### WHAT YOU SHOULD DO
Pull from the data below each line where the word "computer" occurs, and copy it.
[PROVIDED INFORMATION Boundary: Start]
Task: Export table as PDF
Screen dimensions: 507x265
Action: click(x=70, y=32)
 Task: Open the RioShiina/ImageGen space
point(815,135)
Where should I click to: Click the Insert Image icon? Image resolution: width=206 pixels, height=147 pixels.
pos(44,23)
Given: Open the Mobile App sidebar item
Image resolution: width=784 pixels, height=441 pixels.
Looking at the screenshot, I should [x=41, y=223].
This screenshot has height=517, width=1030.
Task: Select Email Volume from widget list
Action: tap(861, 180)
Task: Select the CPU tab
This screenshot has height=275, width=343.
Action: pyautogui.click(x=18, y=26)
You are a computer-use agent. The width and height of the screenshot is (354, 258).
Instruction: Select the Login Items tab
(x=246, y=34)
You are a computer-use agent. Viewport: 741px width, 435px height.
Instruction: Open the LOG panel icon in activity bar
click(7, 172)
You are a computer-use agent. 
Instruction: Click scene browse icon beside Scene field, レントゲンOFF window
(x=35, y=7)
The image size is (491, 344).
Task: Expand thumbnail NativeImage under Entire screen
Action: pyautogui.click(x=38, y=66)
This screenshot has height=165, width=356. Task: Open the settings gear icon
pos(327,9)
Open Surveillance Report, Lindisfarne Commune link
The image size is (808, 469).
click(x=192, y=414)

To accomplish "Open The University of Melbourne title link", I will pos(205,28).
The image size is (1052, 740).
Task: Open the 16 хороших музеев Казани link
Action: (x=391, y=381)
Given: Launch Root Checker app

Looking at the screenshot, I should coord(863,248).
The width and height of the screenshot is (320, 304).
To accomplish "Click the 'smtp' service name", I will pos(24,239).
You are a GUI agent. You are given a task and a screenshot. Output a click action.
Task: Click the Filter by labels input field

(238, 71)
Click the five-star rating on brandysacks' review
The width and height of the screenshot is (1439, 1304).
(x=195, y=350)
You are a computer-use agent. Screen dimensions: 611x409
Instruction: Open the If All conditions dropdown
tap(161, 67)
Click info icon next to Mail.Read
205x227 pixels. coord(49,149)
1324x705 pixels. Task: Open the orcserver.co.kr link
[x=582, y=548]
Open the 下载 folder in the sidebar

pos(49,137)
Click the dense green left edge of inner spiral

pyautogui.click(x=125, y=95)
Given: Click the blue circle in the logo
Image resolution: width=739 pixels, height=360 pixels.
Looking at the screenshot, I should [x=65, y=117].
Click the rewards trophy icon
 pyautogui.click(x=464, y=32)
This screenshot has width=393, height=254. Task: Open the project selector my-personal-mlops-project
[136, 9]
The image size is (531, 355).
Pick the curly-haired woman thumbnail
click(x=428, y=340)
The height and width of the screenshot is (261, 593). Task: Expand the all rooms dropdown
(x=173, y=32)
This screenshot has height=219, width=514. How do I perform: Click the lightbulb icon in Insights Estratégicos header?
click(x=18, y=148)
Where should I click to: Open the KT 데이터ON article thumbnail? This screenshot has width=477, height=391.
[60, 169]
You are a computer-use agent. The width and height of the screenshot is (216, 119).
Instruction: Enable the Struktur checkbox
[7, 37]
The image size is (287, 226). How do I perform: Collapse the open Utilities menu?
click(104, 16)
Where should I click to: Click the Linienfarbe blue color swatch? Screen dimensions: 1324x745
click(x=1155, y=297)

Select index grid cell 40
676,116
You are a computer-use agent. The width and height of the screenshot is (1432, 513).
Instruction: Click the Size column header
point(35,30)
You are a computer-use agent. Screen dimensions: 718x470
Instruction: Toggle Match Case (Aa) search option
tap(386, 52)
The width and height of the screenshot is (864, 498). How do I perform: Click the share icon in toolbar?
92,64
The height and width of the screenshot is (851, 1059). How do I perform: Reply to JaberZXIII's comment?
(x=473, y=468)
[PROVIDED INFORMATION Boundary: End]
### ANSWER TO THE PROBLEM
You are a computer-use agent. The width and height of the screenshot is (354, 258).
You are a computer-use agent. Viewport: 741px width, 435px height.
You are a computer-use agent. 
You are a computer-use agent. Screen dimensions: 611x409
You are a computer-use agent. The width and height of the screenshot is (216, 119).
You are a computer-use agent. The width and height of the screenshot is (1432, 513).
You are a computer-use agent. Screen dimensions: 718x470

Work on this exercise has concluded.